[Direction]:
Print the records below verbatim, with every line kept unchanged.

[Available data]:
########################################

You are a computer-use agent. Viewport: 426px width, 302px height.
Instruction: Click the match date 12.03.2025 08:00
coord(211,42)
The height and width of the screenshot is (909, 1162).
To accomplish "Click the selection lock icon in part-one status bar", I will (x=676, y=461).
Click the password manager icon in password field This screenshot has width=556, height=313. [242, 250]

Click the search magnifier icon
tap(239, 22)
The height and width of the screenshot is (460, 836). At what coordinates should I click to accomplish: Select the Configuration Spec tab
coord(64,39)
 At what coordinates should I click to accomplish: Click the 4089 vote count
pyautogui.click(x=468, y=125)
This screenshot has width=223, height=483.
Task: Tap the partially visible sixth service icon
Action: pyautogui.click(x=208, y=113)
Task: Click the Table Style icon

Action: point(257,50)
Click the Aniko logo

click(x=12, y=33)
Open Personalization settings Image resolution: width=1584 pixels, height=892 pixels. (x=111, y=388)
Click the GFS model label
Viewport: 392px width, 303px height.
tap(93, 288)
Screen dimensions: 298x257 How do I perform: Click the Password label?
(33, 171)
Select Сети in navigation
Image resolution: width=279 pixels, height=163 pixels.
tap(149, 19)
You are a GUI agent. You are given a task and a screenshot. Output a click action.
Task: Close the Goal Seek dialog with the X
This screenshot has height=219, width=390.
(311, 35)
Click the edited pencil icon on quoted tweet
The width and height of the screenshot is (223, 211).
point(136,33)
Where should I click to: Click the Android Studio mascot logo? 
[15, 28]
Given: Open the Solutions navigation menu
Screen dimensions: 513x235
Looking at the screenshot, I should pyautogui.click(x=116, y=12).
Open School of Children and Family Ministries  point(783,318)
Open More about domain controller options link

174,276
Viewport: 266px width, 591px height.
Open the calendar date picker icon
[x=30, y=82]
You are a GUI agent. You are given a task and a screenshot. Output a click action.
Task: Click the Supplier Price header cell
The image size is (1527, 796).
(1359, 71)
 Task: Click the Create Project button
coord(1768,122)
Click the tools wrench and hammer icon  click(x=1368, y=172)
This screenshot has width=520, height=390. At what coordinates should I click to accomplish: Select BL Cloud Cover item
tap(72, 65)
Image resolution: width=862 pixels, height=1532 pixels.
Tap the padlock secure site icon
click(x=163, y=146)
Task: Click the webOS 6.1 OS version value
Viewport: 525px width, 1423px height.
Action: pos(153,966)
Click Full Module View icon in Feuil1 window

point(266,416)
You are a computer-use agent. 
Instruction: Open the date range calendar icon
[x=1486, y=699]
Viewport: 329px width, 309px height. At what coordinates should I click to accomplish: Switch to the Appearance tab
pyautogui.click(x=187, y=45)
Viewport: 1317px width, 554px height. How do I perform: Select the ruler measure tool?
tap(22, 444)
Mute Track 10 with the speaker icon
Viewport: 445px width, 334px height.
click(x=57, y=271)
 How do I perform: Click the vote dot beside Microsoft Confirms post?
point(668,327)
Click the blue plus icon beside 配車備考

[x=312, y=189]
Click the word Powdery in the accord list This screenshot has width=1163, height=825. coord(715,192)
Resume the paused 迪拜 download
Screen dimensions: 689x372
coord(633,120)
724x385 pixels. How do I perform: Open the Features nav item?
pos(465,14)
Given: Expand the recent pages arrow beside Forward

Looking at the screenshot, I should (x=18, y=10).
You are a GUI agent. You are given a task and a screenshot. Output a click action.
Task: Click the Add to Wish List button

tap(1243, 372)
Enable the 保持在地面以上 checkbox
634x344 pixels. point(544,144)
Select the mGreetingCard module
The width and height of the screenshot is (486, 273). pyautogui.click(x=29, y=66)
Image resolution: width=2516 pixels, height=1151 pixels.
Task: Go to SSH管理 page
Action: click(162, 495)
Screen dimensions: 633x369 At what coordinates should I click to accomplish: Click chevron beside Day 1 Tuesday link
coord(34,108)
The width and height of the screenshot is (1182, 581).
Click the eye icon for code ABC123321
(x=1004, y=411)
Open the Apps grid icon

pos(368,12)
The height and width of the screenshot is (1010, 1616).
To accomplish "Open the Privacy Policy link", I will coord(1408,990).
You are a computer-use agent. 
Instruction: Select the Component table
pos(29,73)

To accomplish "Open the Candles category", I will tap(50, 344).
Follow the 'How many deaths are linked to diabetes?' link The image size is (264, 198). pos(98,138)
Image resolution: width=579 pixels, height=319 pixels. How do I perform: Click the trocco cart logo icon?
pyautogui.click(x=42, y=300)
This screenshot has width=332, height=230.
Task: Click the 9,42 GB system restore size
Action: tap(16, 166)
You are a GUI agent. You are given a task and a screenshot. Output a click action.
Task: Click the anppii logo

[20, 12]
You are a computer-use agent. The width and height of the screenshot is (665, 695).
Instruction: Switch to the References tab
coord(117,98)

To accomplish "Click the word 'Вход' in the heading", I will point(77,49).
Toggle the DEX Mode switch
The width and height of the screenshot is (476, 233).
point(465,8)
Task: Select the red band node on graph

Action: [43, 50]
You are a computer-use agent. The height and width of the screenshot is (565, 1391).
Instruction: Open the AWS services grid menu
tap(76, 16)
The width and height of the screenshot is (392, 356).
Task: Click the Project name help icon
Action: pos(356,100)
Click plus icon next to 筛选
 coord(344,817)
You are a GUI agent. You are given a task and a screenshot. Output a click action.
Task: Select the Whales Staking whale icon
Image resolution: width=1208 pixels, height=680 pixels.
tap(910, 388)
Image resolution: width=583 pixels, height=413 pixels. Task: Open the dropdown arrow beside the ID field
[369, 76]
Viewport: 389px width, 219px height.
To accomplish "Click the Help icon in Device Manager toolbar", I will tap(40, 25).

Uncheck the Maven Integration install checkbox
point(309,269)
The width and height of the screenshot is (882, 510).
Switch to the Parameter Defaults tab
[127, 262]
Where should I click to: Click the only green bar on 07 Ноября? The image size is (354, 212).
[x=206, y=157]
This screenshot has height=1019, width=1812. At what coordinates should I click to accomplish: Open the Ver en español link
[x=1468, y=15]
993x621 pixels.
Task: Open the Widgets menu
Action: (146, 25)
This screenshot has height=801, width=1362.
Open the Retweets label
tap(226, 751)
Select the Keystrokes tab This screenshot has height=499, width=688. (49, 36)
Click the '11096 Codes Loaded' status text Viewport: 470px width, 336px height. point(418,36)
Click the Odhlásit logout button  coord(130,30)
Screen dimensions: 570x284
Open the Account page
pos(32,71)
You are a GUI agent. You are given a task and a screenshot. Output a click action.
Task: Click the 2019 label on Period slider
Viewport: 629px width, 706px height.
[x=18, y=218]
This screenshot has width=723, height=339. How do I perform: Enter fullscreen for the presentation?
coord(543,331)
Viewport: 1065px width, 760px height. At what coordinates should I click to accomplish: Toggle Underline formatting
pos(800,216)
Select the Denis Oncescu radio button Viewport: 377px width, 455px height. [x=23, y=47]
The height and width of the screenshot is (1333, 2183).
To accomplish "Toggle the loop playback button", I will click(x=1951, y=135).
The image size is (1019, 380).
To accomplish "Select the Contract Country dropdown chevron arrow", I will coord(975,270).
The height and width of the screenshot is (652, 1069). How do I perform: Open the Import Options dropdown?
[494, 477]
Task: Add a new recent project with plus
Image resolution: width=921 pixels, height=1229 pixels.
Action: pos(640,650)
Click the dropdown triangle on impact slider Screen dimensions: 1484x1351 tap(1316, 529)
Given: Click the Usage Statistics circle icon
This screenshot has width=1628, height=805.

########################################

[Solution to this problem]:
You are a computer-use agent. Viewport: 426px width, 302px height.
Instruction: Click the match date 12.03.2025 08:00
coord(211,42)
The height and width of the screenshot is (909, 1162).
To accomplish "Click the selection lock icon in part-one status bar", I will (x=676, y=461).
Click the password manager icon in password field This screenshot has width=556, height=313. [242, 250]

Click the search magnifier icon
tap(239, 22)
The height and width of the screenshot is (460, 836). At what coordinates should I click to accomplish: Select the Configuration Spec tab
coord(64,39)
 At what coordinates should I click to accomplish: Click the 4089 vote count
pyautogui.click(x=468, y=125)
This screenshot has width=223, height=483.
Task: Tap the partially visible sixth service icon
Action: pyautogui.click(x=208, y=113)
Task: Click the Table Style icon

Action: point(257,50)
Click the Aniko logo

click(x=12, y=33)
Open Personalization settings Image resolution: width=1584 pixels, height=892 pixels. (x=111, y=388)
Click the GFS model label
Viewport: 392px width, 303px height.
tap(93, 288)
Screen dimensions: 298x257 How do I perform: Click the Password label?
(33, 171)
Select Сети in navigation
Image resolution: width=279 pixels, height=163 pixels.
tap(149, 19)
You are a GUI agent. You are given a task and a screenshot. Output a click action.
Task: Close the Goal Seek dialog with the X
This screenshot has height=219, width=390.
(311, 35)
Click the edited pencil icon on quoted tweet
The width and height of the screenshot is (223, 211).
point(136,33)
Where should I click to: Click the Android Studio mascot logo? 
[15, 28]
Given: Open the Solutions navigation menu
Screen dimensions: 513x235
Looking at the screenshot, I should pyautogui.click(x=116, y=12).
Open School of Children and Family Ministries  point(783,318)
Open More about domain controller options link

174,276
Viewport: 266px width, 591px height.
Open the calendar date picker icon
[x=30, y=82]
You are a GUI agent. You are given a task and a screenshot. Output a click action.
Task: Click the Supplier Price header cell
The image size is (1527, 796).
(1359, 71)
 Task: Click the Create Project button
coord(1768,122)
Click the tools wrench and hammer icon  click(x=1368, y=172)
This screenshot has width=520, height=390. At what coordinates should I click to accomplish: Select BL Cloud Cover item
tap(72, 65)
Image resolution: width=862 pixels, height=1532 pixels.
Tap the padlock secure site icon
click(x=163, y=146)
Task: Click the webOS 6.1 OS version value
Viewport: 525px width, 1423px height.
Action: pos(153,966)
Click Full Module View icon in Feuil1 window

point(266,416)
You are a computer-use agent. 
Instruction: Open the date range calendar icon
[x=1486, y=699]
Viewport: 329px width, 309px height. At what coordinates should I click to accomplish: Switch to the Appearance tab
pyautogui.click(x=187, y=45)
Viewport: 1317px width, 554px height. How do I perform: Select the ruler measure tool?
tap(22, 444)
Mute Track 10 with the speaker icon
Viewport: 445px width, 334px height.
click(x=57, y=271)
 How do I perform: Click the vote dot beside Microsoft Confirms post?
point(668,327)
Click the blue plus icon beside 配車備考

[x=312, y=189]
Click the word Powdery in the accord list This screenshot has width=1163, height=825. coord(715,192)
Resume the paused 迪拜 download
Screen dimensions: 689x372
coord(633,120)
724x385 pixels. How do I perform: Open the Features nav item?
pos(465,14)
Given: Expand the recent pages arrow beside Forward

Looking at the screenshot, I should (x=18, y=10).
You are a GUI agent. You are given a task and a screenshot. Output a click action.
Task: Click the Add to Wish List button

tap(1243, 372)
Enable the 保持在地面以上 checkbox
634x344 pixels. point(544,144)
Select the mGreetingCard module
The width and height of the screenshot is (486, 273). pyautogui.click(x=29, y=66)
Image resolution: width=2516 pixels, height=1151 pixels.
Task: Go to SSH管理 page
Action: click(162, 495)
Screen dimensions: 633x369 At what coordinates should I click to accomplish: Click chevron beside Day 1 Tuesday link
coord(34,108)
The width and height of the screenshot is (1182, 581).
Click the eye icon for code ABC123321
(x=1004, y=411)
Open the Apps grid icon

pos(368,12)
The height and width of the screenshot is (1010, 1616).
To accomplish "Open the Privacy Policy link", I will coord(1408,990).
You are a computer-use agent. 
Instruction: Select the Component table
pos(29,73)

To accomplish "Open the Candles category", I will tap(50, 344).
Follow the 'How many deaths are linked to diabetes?' link The image size is (264, 198). pos(98,138)
Image resolution: width=579 pixels, height=319 pixels. How do I perform: Click the trocco cart logo icon?
pyautogui.click(x=42, y=300)
This screenshot has width=332, height=230.
Task: Click the 9,42 GB system restore size
Action: tap(16, 166)
You are a GUI agent. You are given a task and a screenshot. Output a click action.
Task: Click the anppii logo

[20, 12]
You are a computer-use agent. The width and height of the screenshot is (665, 695).
Instruction: Switch to the References tab
coord(117,98)

To accomplish "Click the word 'Вход' in the heading", I will point(77,49).
Toggle the DEX Mode switch
The width and height of the screenshot is (476, 233).
point(465,8)
Task: Select the red band node on graph

Action: [43, 50]
You are a computer-use agent. The height and width of the screenshot is (565, 1391).
Instruction: Open the AWS services grid menu
tap(76, 16)
The width and height of the screenshot is (392, 356).
Task: Click the Project name help icon
Action: pos(356,100)
Click plus icon next to 筛选
 coord(344,817)
You are a GUI agent. You are given a task and a screenshot. Output a click action.
Task: Select the Whales Staking whale icon
Image resolution: width=1208 pixels, height=680 pixels.
tap(910, 388)
Image resolution: width=583 pixels, height=413 pixels. Task: Open the dropdown arrow beside the ID field
[369, 76]
Viewport: 389px width, 219px height.
To accomplish "Click the Help icon in Device Manager toolbar", I will tap(40, 25).

Uncheck the Maven Integration install checkbox
point(309,269)
The width and height of the screenshot is (882, 510).
Switch to the Parameter Defaults tab
[127, 262]
Where should I click to: Click the only green bar on 07 Ноября? The image size is (354, 212).
[x=206, y=157]
This screenshot has height=1019, width=1812. At what coordinates should I click to accomplish: Open the Ver en español link
[x=1468, y=15]
993x621 pixels.
Task: Open the Widgets menu
Action: (146, 25)
This screenshot has height=801, width=1362.
Open the Retweets label
tap(226, 751)
Select the Keystrokes tab This screenshot has height=499, width=688. (49, 36)
Click the '11096 Codes Loaded' status text Viewport: 470px width, 336px height. point(418,36)
Click the Odhlásit logout button  coord(130,30)
Screen dimensions: 570x284
Open the Account page
pos(32,71)
You are a GUI agent. You are given a task and a screenshot. Output a click action.
Task: Click the 2019 label on Period slider
Viewport: 629px width, 706px height.
[x=18, y=218]
This screenshot has width=723, height=339. How do I perform: Enter fullscreen for the presentation?
coord(543,331)
Viewport: 1065px width, 760px height. At what coordinates should I click to accomplish: Toggle Underline formatting
pos(800,216)
Select the Denis Oncescu radio button Viewport: 377px width, 455px height. [x=23, y=47]
The height and width of the screenshot is (1333, 2183).
To accomplish "Toggle the loop playback button", I will click(x=1951, y=135).
The image size is (1019, 380).
To accomplish "Select the Contract Country dropdown chevron arrow", I will coord(975,270).
The height and width of the screenshot is (652, 1069). How do I perform: Open the Import Options dropdown?
[494, 477]
Task: Add a new recent project with plus
Image resolution: width=921 pixels, height=1229 pixels.
Action: pos(640,650)
Click the dropdown triangle on impact slider Screen dimensions: 1484x1351 tap(1316, 529)
Given: Click the Usage Statistics circle icon
This screenshot has width=1628, height=805.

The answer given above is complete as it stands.